>>>

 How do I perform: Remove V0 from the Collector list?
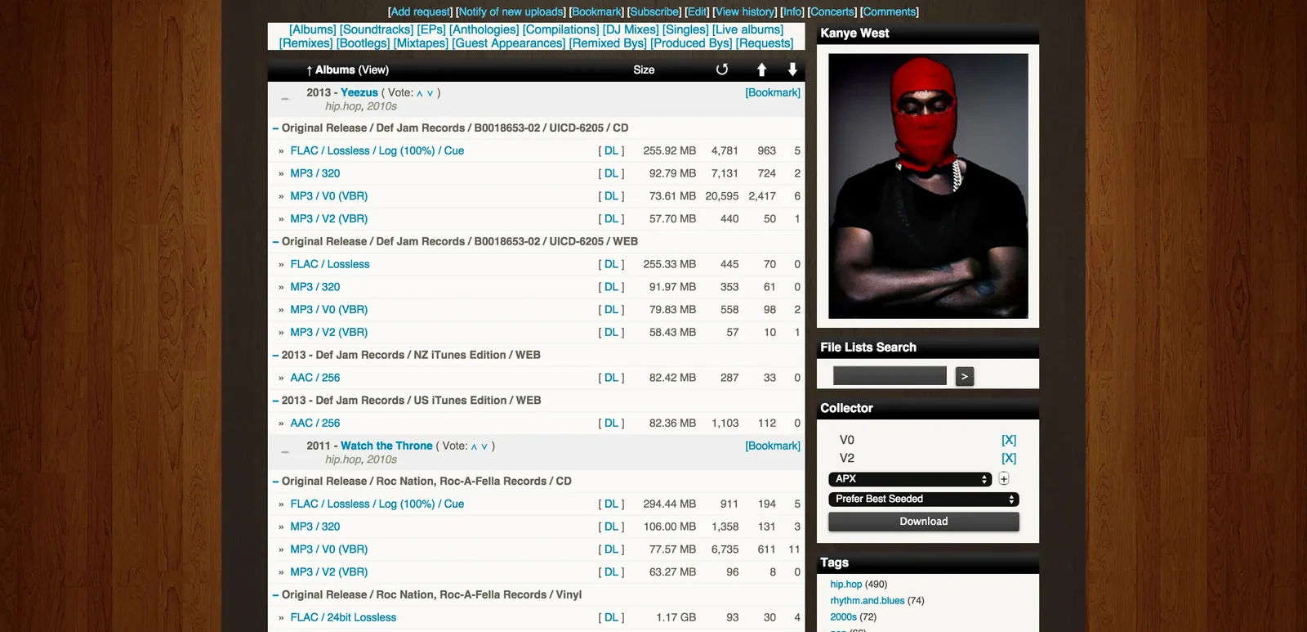pos(1009,440)
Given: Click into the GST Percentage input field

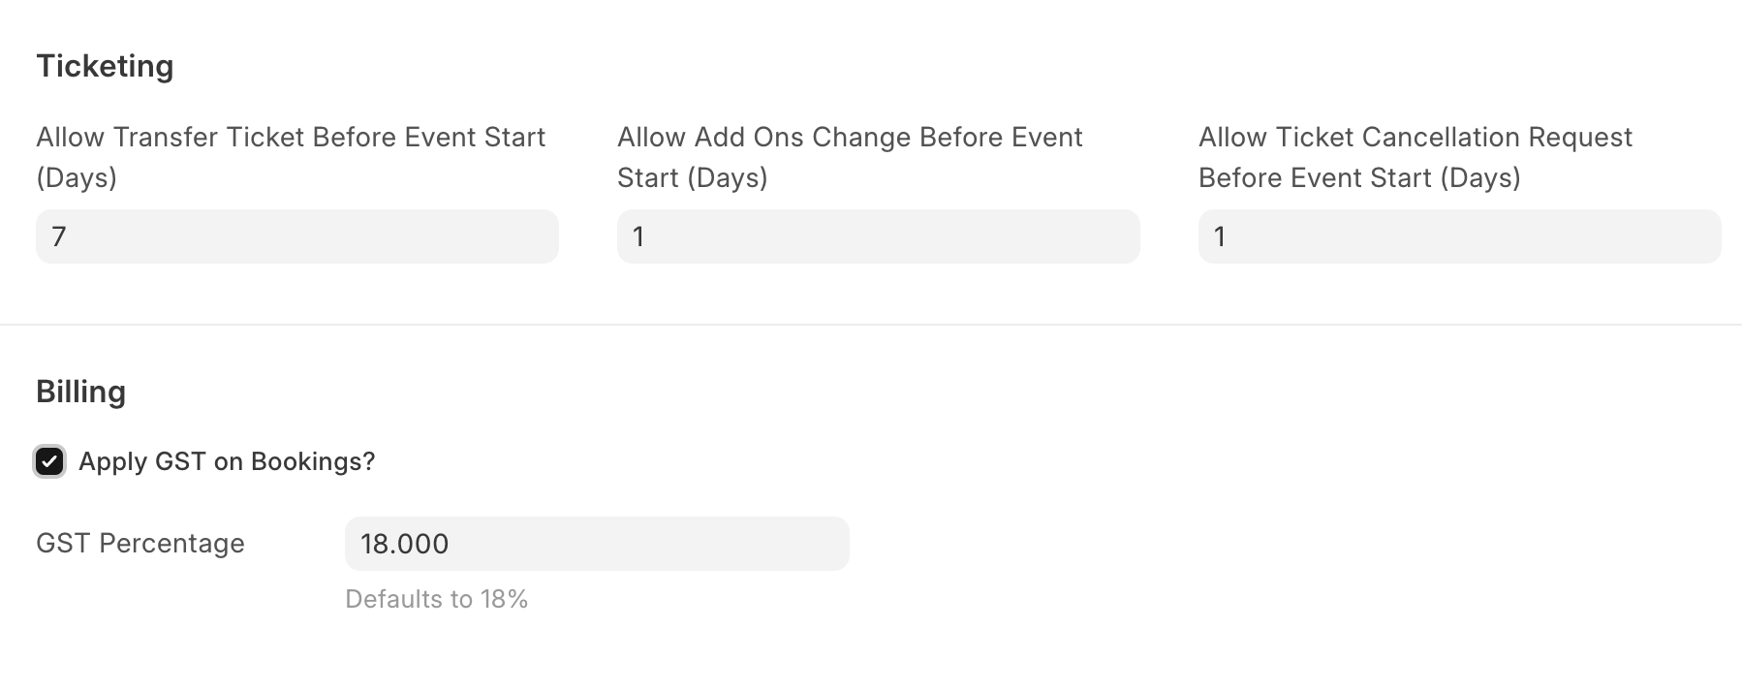Looking at the screenshot, I should tap(597, 544).
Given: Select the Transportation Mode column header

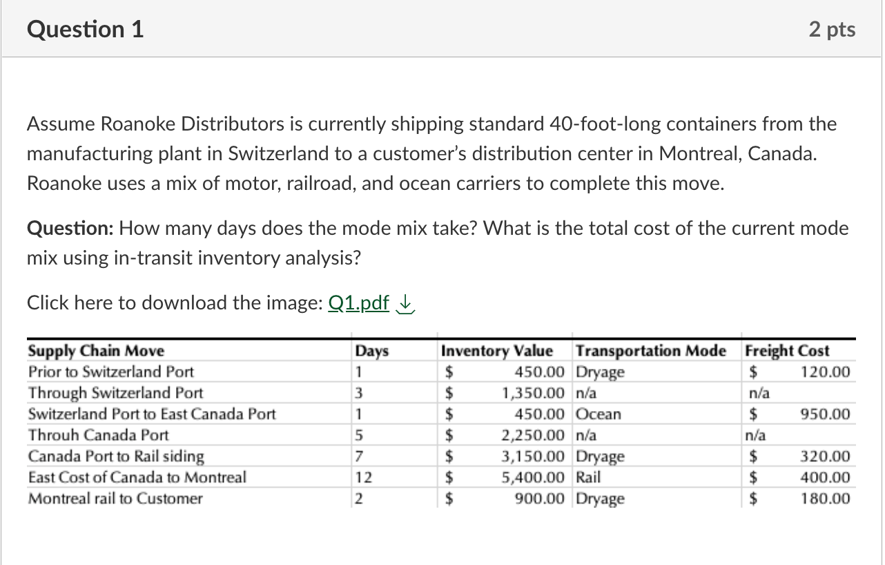Looking at the screenshot, I should coord(650,351).
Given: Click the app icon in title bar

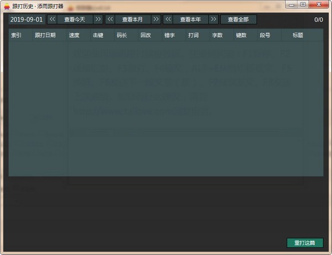Looking at the screenshot, I should coord(6,4).
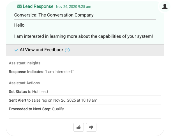The height and width of the screenshot is (140, 171).
Task: Click the Hello greeting line
Action: (19, 25)
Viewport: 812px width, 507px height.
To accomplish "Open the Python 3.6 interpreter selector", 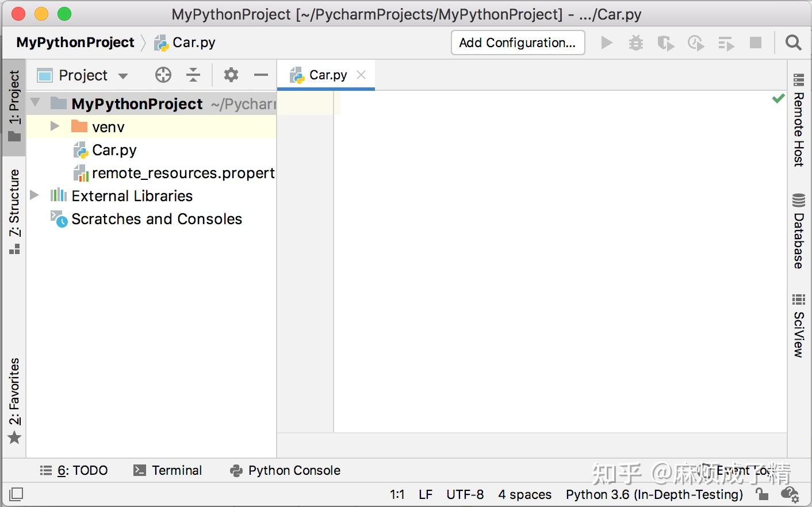I will coord(654,494).
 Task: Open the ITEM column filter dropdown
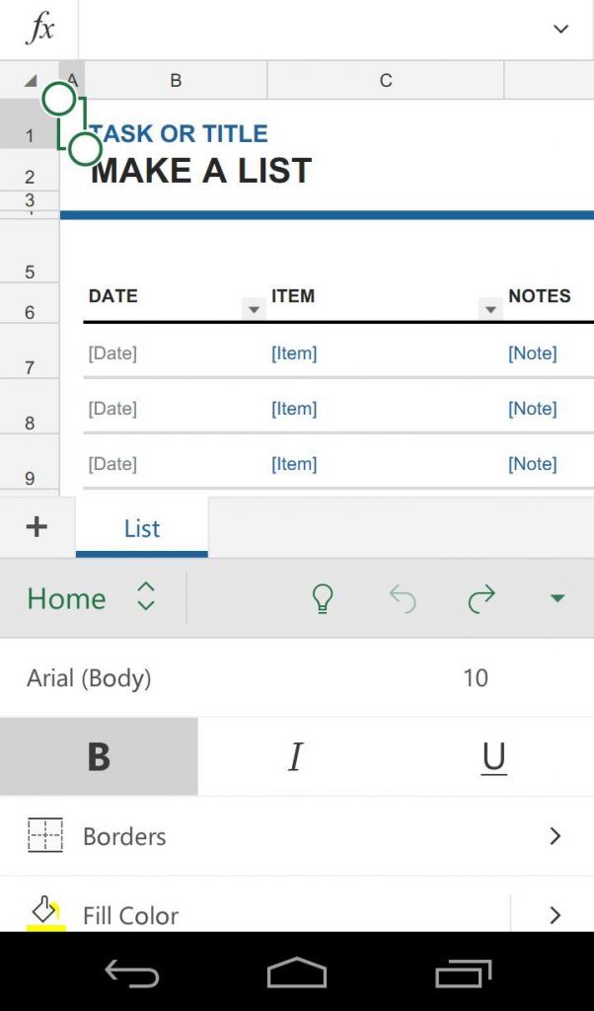490,310
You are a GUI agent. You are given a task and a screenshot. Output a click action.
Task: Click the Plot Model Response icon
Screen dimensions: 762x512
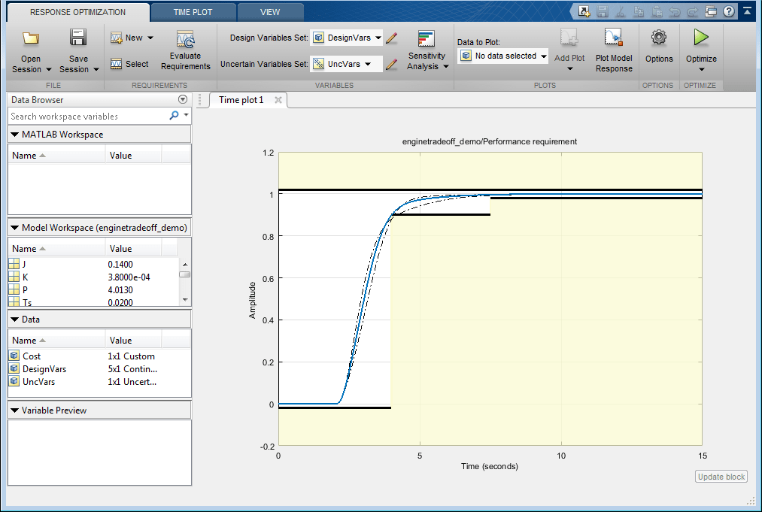[x=614, y=38]

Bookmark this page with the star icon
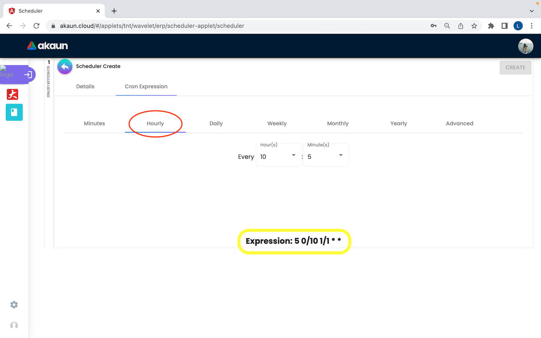click(x=474, y=26)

<<<

Write out each line exactly, from the one containing "Task: Click the Plot Model Response icon" through the end of the entries, and skip the pictures.

--- Response area ---
Task: Click the Plot Model Response icon
Screen dimensions: 762x512
[x=614, y=38]

Bookmark this page with the star icon
click(x=474, y=26)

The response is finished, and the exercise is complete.